**Problem to work on:**
Scan the entries below and return each line that contains "magnifier".

Saved data entries
▬▬▬▬▬▬▬▬▬▬
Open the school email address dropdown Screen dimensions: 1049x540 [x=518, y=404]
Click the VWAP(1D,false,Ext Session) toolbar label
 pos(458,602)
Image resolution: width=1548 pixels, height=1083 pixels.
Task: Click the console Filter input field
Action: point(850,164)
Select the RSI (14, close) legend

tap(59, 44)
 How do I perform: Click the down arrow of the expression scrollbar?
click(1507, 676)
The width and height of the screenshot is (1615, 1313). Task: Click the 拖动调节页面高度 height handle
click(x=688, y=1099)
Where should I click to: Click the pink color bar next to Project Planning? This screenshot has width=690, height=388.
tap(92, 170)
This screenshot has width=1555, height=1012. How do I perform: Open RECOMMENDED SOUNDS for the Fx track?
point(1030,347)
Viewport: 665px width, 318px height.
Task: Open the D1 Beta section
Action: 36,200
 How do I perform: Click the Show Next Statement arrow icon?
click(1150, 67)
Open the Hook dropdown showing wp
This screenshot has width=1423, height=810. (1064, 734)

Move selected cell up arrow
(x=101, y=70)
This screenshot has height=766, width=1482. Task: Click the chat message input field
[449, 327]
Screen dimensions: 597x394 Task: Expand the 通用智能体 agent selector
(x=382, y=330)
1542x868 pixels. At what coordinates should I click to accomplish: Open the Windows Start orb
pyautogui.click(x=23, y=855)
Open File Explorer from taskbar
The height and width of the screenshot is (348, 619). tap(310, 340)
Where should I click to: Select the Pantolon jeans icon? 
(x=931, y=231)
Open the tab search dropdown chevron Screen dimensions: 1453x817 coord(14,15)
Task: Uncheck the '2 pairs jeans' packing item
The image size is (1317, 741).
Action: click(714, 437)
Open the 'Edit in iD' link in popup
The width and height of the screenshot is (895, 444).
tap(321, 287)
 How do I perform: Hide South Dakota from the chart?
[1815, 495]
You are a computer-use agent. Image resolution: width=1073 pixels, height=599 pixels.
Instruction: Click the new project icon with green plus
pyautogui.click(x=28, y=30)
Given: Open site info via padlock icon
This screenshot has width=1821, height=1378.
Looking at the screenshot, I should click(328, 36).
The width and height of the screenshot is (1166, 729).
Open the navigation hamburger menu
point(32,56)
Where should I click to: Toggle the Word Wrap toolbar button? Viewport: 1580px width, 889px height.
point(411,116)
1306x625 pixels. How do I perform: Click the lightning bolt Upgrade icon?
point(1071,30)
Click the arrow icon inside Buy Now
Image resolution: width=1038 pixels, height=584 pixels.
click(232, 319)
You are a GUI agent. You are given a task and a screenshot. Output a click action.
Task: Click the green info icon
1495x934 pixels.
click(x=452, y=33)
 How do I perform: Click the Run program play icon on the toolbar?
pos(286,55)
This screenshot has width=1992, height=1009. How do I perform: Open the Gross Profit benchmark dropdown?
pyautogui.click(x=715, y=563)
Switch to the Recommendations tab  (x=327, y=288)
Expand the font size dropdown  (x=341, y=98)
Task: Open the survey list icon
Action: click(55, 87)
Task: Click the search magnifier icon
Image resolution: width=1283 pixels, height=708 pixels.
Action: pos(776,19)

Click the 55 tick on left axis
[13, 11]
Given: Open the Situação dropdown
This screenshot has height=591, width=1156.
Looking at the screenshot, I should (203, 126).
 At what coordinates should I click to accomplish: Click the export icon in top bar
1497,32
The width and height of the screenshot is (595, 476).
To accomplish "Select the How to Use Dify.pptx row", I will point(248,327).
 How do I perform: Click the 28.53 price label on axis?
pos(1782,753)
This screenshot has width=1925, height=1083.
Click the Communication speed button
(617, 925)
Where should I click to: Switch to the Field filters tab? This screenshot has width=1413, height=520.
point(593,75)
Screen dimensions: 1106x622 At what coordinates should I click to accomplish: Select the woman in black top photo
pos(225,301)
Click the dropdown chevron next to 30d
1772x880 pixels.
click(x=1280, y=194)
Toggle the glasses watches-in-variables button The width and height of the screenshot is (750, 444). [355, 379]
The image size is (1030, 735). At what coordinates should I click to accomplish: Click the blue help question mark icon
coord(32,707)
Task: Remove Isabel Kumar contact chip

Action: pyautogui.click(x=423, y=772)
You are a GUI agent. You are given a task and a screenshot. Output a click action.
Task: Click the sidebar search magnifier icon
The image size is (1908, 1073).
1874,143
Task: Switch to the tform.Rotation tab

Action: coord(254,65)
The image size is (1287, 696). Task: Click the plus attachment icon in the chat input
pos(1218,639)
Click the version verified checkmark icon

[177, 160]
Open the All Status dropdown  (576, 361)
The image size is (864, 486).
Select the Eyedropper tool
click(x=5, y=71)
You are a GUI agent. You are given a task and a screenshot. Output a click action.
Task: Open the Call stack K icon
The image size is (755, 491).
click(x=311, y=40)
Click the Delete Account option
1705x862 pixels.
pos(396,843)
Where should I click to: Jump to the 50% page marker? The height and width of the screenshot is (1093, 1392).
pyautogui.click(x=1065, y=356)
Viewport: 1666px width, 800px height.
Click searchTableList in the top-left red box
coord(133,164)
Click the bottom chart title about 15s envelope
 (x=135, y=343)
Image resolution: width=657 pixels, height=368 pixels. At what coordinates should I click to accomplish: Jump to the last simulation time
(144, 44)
▬▬▬▬▬▬▬▬▬▬
**Output for this task:**
Task: Click the search magnifier icon
Task: Click the sidebar search magnifier icon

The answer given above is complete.